Fiscal Year Congress writes a budget each year that spans Oct. 1 of the current year to Sept. 30 of the next. Lawmakers will be working this year on a budget for fiscal 1998.
Mandatory Spending About two-thirds of federal spending is on autopilot, codified outlays for the entitlement programs of Medicare, Medicaid, food stamps, federal pensions and Social Security. These spending levels remain unchanged year-to-year absent a change in the law.
National Debt The amount of money the U.S. government owes its creditors stands at roughly $5 trillion. Each year that the federal government spends more than it takes in revenues, that amount (the deficit) is added to the federal debt. To many, the main problem with deficit spending isn't the borrowing per se, but the debt the government accumulates. As the debt rises, the government spends an increasing amount simply to pay the interest on the debt. Some scholars say the high debt and deficit raise interest rates.
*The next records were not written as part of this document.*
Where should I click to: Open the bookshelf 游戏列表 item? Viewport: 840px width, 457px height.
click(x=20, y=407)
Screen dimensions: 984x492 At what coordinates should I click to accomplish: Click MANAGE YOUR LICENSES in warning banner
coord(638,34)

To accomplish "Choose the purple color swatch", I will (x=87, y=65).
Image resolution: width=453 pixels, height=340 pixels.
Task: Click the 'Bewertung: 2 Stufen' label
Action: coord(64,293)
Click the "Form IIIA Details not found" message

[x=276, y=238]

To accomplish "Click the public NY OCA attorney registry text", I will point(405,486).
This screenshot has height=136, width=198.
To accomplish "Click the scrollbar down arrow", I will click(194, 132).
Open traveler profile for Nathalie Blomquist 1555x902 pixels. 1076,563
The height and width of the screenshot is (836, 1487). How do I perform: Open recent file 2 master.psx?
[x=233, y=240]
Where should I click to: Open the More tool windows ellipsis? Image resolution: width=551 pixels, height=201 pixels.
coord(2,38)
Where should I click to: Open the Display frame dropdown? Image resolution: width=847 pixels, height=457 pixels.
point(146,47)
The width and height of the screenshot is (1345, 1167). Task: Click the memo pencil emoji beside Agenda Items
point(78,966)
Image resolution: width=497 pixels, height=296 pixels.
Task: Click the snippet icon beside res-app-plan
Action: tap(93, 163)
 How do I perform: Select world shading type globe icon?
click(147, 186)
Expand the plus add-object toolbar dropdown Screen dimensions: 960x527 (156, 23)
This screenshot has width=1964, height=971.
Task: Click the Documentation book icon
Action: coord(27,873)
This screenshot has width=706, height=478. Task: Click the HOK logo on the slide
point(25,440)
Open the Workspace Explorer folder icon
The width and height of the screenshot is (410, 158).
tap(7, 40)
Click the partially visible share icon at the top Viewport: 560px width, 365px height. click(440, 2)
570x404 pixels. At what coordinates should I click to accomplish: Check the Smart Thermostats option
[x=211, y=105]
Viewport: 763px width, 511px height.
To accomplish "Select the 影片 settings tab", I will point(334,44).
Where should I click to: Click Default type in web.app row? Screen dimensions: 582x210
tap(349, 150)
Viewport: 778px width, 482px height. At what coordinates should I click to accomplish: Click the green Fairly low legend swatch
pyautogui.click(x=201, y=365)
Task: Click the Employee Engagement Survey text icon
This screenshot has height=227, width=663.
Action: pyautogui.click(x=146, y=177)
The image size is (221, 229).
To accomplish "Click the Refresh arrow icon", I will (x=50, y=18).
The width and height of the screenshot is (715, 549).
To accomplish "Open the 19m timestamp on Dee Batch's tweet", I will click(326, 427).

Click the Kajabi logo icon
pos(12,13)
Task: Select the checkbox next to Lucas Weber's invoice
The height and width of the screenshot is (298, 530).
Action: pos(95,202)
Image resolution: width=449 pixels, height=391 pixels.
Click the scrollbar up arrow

Pay-as-you-go Rule (PAYGO) This rule requires that all tax cuts, new entitlement programs or expansions of existing entitlement programs be budget-neutral -- offset either by additional taxes or cuts in existing entitlement programs.
Reconciliation The process by which tax laws and spending programs are changed, or reconciled, to reach outlay and revenue targets set in the congressional budget resolution. Established by the 1974 Congressional Budget Act, it was first used in 1980. The last reconciliation bill was the welfare overhaul bill enacted in 1996 (PL 104-193). A much broader bill, which aimed to balance the budget in seven years, was passed in 1995, but President Clinton vetoed it.
Rescission If Congress or the White House wants to cancel items in the budget, a bill to rescind the item must be passed by lawmakers and signed by the president.
Revenues Taxes, customs duties, some user fees and most other receipts paid to the federal government. Some receipts and user fees show up as "negative outlays," however, and do not count as revenue.
Sequester The cancellation of spending authority as a disciplinary measure to corral spending above pre-set limits. Appropriations that exceed annual spending caps can trigger a sequester that would cut all appropriations by the amount of the excess. Similarly, tax cuts or new or expanded entitlement spending programs that are not offset under pay-as-you-go rules would trigger a sequester of non-exempt entitlement programs.